[Extracted data entries]
——————

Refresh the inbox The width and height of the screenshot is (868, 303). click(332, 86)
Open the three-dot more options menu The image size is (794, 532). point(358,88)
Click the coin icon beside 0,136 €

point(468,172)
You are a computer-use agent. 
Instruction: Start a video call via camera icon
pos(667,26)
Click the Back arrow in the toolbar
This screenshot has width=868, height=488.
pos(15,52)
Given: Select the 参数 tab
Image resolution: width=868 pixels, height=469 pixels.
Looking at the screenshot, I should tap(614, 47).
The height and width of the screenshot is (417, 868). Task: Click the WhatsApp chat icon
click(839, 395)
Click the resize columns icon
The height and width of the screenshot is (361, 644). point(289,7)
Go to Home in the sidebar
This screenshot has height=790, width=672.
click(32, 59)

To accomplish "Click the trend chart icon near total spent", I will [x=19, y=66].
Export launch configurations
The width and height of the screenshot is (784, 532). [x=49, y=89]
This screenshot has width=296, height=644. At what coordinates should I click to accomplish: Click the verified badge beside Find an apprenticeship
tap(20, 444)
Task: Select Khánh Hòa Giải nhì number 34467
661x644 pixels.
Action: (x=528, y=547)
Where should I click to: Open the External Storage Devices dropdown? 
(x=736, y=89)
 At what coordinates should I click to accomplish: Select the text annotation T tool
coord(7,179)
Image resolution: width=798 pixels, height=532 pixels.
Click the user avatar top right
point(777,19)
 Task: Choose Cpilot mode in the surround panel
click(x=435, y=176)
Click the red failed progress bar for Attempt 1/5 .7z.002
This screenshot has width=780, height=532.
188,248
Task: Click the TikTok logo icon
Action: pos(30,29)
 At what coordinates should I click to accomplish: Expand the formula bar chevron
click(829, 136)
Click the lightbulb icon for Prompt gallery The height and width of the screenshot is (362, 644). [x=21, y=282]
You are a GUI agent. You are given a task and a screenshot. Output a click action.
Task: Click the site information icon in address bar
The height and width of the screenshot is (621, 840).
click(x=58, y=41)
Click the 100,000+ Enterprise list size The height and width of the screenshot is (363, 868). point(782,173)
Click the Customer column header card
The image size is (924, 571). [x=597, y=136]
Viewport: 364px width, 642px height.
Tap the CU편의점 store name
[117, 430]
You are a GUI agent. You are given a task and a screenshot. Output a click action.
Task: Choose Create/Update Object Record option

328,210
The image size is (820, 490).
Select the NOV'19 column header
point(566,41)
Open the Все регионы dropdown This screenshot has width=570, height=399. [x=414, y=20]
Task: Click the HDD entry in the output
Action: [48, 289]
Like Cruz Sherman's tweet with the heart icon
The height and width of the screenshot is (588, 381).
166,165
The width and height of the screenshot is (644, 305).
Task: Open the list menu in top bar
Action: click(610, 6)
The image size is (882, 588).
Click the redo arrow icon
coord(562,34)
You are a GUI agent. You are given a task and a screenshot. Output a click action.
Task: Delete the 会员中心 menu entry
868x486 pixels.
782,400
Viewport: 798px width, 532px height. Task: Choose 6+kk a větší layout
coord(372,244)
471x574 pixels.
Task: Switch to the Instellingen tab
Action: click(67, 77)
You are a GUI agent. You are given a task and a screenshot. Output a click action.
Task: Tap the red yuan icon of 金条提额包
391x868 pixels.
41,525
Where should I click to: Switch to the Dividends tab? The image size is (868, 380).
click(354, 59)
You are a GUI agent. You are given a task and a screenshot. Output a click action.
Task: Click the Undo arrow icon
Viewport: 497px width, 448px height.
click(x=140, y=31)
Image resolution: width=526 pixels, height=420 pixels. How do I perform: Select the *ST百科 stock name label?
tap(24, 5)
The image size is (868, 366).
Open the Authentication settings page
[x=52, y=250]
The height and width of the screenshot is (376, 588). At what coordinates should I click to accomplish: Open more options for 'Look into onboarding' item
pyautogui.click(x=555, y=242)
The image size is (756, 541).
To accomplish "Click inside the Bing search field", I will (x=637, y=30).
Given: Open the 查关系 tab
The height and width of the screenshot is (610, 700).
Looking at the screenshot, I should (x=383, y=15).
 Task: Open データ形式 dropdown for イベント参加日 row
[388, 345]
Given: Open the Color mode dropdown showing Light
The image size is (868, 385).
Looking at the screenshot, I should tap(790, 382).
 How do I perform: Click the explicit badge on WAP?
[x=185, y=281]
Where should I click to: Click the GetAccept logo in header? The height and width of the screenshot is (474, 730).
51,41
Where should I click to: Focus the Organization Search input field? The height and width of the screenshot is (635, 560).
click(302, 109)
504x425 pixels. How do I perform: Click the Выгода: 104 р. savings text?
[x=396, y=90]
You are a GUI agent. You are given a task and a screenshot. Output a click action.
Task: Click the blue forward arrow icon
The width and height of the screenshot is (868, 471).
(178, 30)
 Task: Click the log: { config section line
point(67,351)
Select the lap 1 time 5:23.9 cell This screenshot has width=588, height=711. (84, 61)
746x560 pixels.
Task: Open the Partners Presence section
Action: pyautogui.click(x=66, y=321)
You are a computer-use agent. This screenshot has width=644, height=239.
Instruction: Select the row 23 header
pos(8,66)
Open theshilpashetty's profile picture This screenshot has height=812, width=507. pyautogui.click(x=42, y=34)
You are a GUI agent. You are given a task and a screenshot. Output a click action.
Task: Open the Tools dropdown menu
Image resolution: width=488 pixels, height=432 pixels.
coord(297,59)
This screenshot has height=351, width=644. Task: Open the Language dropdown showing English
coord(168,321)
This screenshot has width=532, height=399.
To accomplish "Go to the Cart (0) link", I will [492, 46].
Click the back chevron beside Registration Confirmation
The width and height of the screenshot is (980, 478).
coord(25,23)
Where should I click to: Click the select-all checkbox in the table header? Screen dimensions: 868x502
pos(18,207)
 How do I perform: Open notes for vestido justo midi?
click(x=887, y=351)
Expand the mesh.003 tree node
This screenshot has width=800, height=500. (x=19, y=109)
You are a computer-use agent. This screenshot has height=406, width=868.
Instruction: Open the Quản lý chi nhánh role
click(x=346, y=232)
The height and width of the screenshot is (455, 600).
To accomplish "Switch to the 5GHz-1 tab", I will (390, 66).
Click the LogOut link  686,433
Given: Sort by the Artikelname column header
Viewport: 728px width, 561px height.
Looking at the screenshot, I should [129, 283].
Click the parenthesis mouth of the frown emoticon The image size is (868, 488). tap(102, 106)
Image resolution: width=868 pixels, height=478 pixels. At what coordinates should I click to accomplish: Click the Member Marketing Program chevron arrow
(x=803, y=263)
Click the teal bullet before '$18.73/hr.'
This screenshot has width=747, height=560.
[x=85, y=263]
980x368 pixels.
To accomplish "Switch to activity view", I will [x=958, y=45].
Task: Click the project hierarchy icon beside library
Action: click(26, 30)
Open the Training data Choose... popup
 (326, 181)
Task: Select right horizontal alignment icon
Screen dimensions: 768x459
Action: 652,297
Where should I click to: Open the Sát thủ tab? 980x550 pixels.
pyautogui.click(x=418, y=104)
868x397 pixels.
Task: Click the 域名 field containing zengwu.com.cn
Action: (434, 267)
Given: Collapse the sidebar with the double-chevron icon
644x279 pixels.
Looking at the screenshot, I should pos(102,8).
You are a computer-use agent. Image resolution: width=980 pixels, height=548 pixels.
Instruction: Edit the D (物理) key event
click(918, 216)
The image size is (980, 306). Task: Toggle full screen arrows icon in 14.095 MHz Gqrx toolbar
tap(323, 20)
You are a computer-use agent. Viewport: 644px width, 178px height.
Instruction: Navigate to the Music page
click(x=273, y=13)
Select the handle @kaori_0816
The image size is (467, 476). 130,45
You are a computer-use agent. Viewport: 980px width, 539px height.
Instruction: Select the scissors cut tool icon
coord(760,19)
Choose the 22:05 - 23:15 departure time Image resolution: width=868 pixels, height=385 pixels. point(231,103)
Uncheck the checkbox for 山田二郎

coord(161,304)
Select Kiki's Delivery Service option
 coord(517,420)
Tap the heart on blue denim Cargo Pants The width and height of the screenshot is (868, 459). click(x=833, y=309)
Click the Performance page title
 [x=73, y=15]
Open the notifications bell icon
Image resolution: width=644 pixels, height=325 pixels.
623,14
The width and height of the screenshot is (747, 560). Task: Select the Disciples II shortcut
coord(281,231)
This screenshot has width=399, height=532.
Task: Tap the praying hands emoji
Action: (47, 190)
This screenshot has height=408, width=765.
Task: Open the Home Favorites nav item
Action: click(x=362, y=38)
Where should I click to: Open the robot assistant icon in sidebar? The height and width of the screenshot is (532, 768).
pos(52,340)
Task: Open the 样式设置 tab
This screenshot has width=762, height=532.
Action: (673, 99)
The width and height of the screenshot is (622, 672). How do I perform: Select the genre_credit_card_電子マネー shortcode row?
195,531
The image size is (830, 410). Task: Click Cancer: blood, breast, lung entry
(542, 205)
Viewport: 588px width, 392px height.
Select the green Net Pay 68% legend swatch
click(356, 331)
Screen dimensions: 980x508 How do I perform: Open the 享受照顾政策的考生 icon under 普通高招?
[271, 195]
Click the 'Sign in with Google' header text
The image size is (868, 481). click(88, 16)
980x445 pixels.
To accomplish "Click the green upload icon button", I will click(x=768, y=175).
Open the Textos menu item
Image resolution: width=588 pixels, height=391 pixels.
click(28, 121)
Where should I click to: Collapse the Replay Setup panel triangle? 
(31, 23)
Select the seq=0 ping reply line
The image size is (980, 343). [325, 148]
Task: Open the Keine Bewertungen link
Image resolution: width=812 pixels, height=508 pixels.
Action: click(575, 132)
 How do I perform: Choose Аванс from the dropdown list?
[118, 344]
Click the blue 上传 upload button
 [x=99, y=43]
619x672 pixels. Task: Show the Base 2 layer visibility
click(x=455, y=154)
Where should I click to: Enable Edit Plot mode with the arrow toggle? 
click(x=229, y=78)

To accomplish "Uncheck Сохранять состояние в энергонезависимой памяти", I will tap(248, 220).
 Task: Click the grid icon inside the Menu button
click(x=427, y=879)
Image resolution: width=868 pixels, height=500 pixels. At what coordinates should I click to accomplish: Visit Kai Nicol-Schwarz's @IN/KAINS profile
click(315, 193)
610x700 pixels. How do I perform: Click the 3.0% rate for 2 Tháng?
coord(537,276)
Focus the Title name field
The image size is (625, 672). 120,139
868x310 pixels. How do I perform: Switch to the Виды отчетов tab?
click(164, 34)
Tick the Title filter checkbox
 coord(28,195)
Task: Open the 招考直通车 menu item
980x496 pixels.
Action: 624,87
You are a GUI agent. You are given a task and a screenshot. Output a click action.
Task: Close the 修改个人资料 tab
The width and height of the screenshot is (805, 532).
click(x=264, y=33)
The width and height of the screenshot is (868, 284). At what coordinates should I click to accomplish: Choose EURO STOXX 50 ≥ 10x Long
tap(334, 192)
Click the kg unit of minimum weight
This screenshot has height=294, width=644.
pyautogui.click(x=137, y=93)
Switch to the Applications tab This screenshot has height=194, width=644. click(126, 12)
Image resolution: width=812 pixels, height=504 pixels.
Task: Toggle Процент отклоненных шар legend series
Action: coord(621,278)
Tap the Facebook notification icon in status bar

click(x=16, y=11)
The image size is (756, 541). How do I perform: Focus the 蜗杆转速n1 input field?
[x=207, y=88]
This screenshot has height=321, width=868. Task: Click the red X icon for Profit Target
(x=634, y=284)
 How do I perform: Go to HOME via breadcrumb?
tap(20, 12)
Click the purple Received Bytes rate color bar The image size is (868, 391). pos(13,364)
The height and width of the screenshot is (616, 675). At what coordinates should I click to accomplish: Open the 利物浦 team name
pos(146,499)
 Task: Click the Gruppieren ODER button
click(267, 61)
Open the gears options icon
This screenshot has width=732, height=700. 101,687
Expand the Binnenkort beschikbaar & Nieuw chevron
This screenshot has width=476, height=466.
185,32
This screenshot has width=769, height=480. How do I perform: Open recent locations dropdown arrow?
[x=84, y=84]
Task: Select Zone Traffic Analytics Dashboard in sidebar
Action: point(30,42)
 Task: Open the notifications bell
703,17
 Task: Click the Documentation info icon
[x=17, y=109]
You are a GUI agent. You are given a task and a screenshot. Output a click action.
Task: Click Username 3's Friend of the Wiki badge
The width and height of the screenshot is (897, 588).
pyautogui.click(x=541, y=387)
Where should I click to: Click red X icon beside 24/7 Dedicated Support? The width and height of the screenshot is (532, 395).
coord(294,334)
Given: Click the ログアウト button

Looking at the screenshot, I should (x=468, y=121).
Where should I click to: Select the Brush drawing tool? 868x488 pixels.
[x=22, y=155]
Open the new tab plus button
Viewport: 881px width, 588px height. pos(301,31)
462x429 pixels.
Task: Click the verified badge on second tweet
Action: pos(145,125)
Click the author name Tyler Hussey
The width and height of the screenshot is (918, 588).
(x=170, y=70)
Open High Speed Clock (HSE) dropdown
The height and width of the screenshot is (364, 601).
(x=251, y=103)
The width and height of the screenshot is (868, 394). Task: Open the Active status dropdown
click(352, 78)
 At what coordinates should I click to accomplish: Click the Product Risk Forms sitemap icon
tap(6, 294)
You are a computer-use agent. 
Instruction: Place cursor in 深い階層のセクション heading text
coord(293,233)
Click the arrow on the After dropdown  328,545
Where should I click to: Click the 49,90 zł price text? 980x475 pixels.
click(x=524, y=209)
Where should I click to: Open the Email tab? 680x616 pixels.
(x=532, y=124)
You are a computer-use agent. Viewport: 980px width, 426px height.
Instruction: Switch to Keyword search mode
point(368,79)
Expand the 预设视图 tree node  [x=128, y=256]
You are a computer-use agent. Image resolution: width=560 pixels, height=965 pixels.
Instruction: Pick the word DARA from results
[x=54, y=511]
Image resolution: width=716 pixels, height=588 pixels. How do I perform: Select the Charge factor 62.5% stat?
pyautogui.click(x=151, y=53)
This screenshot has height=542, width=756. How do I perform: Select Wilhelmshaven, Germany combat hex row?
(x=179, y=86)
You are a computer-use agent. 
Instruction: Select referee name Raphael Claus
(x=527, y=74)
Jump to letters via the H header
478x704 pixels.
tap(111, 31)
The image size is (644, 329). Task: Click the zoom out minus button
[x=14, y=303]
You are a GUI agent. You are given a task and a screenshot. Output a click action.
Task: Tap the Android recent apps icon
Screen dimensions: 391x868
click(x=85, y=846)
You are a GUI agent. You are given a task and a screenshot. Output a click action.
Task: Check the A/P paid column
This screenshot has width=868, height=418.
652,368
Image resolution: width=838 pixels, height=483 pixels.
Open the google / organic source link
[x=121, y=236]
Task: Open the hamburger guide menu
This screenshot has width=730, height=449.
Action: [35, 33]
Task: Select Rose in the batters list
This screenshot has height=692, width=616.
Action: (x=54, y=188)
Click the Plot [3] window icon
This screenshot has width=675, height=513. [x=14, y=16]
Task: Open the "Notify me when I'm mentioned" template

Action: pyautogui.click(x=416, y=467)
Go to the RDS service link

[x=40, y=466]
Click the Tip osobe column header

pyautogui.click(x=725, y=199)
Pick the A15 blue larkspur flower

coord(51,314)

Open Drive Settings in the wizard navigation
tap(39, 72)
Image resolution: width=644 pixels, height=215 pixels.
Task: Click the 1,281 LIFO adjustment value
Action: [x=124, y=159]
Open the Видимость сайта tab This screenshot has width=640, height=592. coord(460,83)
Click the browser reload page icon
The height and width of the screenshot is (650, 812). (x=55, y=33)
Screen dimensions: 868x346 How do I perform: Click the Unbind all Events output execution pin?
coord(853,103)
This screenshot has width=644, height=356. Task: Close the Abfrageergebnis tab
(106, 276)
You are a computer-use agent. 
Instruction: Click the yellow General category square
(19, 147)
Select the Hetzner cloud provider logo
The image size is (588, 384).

——————

§ Assignment: Each line that has the word "computer" counts once. How many such lines are in the data? Give the number alone.

§ Result for this task: 11